Black holes arise when stars reach their exploding ends. It’s quite compact, but has tremendous appeal. As a result, nothing can escape the grip of the black hole. Not even the light. This means we can’t see black holes either. But conventional telescopes can indirectly observe black holes when they are pointed by a star. When a black hole steals material from that star, it releases electromagnetic radiation, which reveals the presence of a black hole near the star. The mass of this black hole can also be determined based on the orbit of the companion star. In this way, researchers had already detected quite a few bright black holes before 2015. But a supermassive black hole has never been seen before, as attested by gravitational waves. And in 2021 that hasn’t changed yet; Although we’ve already collected quite a few gravitational waves caused by these supermassive black holes, the counter for the number of supermassive black holes observed with conventional telescopes is still zero.
how is that possible? An international team of researchers – led by Dutch astronomer Peter Juncker – thinks they’ve discovered it now. According to them, conventional telescopes have a bias against supermassive black holes. In other words, our telescopes have a blind spot. And massive black holes are right in the middle of that.

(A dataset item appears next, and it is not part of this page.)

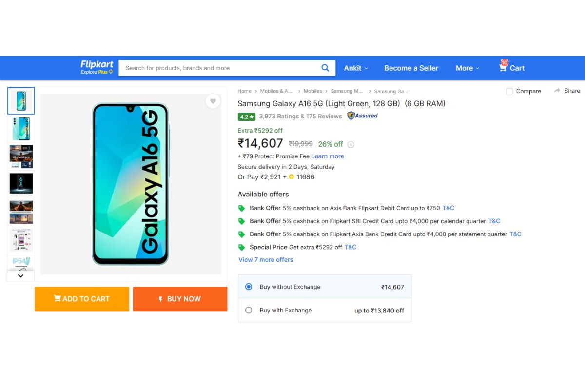Enable the Compare checkbox

tap(509, 91)
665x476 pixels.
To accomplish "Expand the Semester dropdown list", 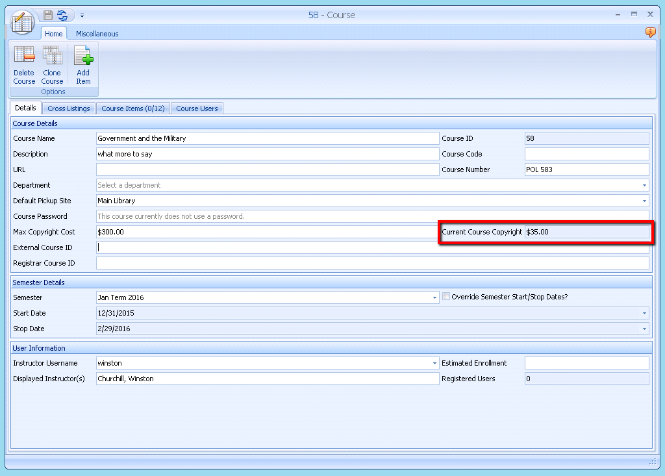I will 434,298.
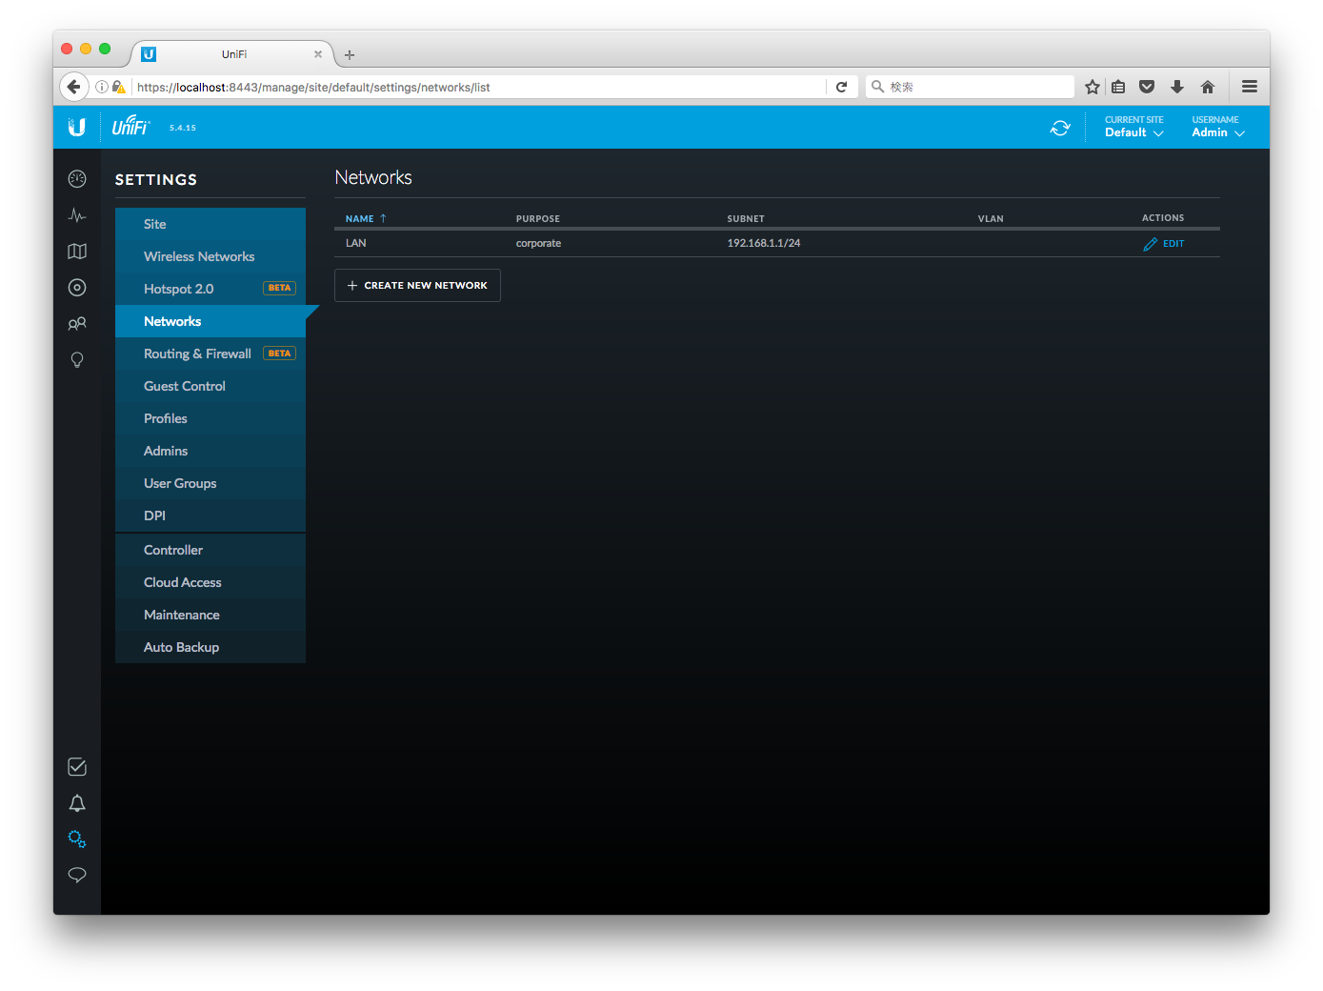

Juncker and colleagues say in the journal that supermassive black holes can also be observed through their companion star Astrophysical Journal. Only conditions are working against our telescopes. It is said that massive black holes are made of stars that explode from within rather than exploding. As a result, the resulting massive black holes lie in the plane of the Milky Way, enveloped by dust. On the other hand, the lighter black holes – which our telescopes have already observed – arise from the explosion of a star where they are ejected directly from the plane of the Milky Way and are no longer obscured by dust.
The supervisor is too far away
But a dusty environment containing massive black holes is not the only reason why our telescopes cannot detect these massive black holes. Juncker and colleagues argue that the ancestors of heavy black holes are also very large, so a companion star is by definition somewhat further away. When this precursor explodes, the distance to the companion remains unabated and the resulting supermassive black hole is difficult to extract matter from that companion star. This makes it even more difficult for our telescopes – which can also see massive black holes only when they “eat” – to find them.
Juncker and his colleagues’ reasoning suggests that we don’t have a chance and we can never, ever, observe massive black holes. But this is not true. The James Webb Space Telescope will be launched next month. This infrared telescope can see directly through dust in the Milky Way’s disk and – if Juncker and his colleagues’ reasoning is correct – should have a much better chance of detecting a supermassive black hole.